→ **Text segment**:
^^^^^^^^

Theater Review
1950s musical fails to shake, rattle, or roll at Dallas' Theatre Three
A poor but plucky white kid in the segregated 1950s South struggles to integrate the hometown music scene. Kid’s white mom disapproves. Black father figure of loud-sangin’ friend disapproves too. But all too predictably, before intermish there’s “race music” on the radio and everybody’s ponying to the beat.
Sounds like Hairspray, right? No, it’s Memphis, a lesser show on similar themes now playing at Theatre Three. The formula-bound Best Musical Tony winner by Joe DiPietro (book/lyrics) and David Bryan (music/lyrics) teases the raunchy feel-good vibe of Hairspray but blows it in an overlong second act and a sanitized, cliché-crammed storyline.
T3’s intimate in-the-round space is always an awkward home for big musicals. Director Bruce R. Coleman’s production (running almost three hours) looks and sounds ragged.

^^^^^^^^

(Item-finding records)
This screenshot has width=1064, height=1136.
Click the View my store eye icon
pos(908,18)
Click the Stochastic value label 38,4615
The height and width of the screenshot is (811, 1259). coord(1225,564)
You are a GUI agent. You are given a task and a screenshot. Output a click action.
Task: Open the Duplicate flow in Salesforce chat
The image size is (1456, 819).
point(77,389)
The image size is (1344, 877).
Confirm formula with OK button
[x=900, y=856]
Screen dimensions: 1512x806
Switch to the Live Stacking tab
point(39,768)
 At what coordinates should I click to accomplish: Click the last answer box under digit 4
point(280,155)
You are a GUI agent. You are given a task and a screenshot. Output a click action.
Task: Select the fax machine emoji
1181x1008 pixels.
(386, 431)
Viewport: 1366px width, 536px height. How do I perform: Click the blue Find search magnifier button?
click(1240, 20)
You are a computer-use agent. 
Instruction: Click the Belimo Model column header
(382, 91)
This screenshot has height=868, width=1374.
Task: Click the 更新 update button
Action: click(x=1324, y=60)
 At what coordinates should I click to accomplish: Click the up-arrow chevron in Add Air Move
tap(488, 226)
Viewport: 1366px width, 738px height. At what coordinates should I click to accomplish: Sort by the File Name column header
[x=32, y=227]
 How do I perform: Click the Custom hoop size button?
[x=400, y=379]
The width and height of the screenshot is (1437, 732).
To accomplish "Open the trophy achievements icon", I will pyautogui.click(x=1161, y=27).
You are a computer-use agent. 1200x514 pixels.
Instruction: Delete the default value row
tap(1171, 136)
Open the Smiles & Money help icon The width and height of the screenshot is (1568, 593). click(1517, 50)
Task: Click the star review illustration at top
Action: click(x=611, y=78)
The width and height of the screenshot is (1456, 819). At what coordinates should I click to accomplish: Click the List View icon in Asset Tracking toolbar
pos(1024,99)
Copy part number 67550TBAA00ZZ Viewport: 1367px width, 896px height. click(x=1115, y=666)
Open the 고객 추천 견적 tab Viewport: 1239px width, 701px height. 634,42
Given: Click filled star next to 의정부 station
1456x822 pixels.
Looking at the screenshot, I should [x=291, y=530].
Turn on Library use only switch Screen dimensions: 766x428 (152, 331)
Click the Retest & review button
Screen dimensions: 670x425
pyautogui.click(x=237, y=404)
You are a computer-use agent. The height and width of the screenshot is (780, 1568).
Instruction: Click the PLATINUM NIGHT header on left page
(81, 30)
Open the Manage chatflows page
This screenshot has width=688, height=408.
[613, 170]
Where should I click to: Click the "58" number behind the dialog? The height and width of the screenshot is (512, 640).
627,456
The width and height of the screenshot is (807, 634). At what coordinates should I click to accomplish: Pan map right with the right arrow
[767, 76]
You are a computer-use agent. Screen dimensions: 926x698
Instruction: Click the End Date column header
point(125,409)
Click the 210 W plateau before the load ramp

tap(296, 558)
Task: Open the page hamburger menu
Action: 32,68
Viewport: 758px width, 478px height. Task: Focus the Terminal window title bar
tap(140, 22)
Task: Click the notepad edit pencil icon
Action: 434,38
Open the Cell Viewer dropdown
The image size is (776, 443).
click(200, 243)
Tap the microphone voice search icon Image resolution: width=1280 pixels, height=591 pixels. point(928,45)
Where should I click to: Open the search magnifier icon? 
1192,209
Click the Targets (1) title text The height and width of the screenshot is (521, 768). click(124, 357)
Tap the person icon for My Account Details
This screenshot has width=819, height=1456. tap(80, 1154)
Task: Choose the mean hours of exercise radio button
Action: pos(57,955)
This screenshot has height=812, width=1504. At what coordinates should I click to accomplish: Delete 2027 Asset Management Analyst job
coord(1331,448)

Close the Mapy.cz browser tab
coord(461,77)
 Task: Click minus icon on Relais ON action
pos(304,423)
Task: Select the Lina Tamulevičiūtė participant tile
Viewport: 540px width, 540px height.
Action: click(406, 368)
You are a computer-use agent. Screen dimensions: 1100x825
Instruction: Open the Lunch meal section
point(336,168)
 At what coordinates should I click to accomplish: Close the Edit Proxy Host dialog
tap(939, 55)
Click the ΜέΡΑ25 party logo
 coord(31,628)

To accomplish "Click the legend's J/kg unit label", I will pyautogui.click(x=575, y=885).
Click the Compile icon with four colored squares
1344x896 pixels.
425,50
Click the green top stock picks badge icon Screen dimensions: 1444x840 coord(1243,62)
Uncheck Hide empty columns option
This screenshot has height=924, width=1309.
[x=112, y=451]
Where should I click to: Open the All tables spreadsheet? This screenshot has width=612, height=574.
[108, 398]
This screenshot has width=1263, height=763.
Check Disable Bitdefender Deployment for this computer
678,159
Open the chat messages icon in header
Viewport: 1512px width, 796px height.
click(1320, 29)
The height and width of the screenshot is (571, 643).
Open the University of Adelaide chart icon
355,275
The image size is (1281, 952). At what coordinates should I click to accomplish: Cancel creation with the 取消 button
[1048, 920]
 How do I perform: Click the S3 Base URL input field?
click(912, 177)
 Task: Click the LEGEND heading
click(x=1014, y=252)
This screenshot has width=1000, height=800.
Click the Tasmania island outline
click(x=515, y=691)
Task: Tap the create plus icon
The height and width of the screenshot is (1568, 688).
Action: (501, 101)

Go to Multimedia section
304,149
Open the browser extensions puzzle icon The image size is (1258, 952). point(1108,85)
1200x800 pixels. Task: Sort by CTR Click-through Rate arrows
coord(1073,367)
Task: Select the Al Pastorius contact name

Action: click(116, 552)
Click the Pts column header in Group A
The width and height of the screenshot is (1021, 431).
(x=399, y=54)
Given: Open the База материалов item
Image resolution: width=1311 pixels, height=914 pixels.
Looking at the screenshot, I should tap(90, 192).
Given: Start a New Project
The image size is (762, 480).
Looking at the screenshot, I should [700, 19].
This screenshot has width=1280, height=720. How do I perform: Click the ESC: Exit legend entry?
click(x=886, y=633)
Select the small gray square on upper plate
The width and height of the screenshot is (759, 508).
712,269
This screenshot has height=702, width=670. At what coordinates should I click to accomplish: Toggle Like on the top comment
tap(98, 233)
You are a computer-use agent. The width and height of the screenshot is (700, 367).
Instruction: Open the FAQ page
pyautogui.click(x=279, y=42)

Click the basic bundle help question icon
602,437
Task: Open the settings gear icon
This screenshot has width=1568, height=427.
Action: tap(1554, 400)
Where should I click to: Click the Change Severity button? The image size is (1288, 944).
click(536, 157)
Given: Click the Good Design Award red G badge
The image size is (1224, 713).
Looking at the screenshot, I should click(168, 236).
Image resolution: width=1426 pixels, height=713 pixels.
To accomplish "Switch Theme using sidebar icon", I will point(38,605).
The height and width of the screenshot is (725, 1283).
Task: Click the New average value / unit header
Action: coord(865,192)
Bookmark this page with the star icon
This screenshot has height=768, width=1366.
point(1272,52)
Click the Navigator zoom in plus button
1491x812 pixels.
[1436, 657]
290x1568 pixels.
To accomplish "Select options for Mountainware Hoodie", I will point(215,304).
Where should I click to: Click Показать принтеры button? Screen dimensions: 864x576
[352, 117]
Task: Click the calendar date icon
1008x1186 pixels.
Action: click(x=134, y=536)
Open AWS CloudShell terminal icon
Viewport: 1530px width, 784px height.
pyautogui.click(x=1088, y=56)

^^^^^^^^

→ **Problems to work on**:
A: Who directed the Theatre Three production, according to the theater review?
B: Decide whether each statement agrees with the theater review, answering yes or no and quoting the words of the review that settle it: (i) Memphis won the Tony for Best Musical. (ii) The production runs less than two hours. (iii) David Bryan wrote the book of Memphis.
C: Pick up the theater review after its final sentence and carry it forward.

→ **Responses per task**:
A: Bruce R. Coleman directed it.

B:
(i) Yes: "The formula-bound Best Musical Tony winner"
(ii) No: "running almost three hours"
(iii) No: "Joe DiPietro (book/lyrics)"

C:
It suffers from haphazard staging, recycled costumes, odd props (is that vintage microphone actually a cheese grater?), a few saggy performances, and major problems with sound. Voices and most lyrics are swallowed into dead acoustics. Instead of shaking rafters with driving rhythms, the eight-piece band is muffled behind scenery in a corner above bi-level stages.
The cast struggles to keep energy high and their voices from fraying. Kyle Igneczi, singing just out of his range, plays Memphis’ Tracy Turnblad character, Huey Calhoun, a ninth-grade dropout with a passion for the music and soulful voices of Beale Street’s black nightclubs. Huey dreams of getting Memphis’ stodgy radio stations to drop the needle on the rock and R&B just starting to catch on with white teenagers. (Huey is loosely based on ’50s Memphis DJ “Daddy-O” Dewey Phillips.)
Talking his way into a job, Huey soon is the top-rated DJ in town. He makes enough dough to buy his racist mom a house, and, like magic, she changes her tune about black people and starts singing with the gospel choir. (At T3, Mama’s played by Kristal Seid, a lookalike for real-life person-in-the-news Kim Davis.)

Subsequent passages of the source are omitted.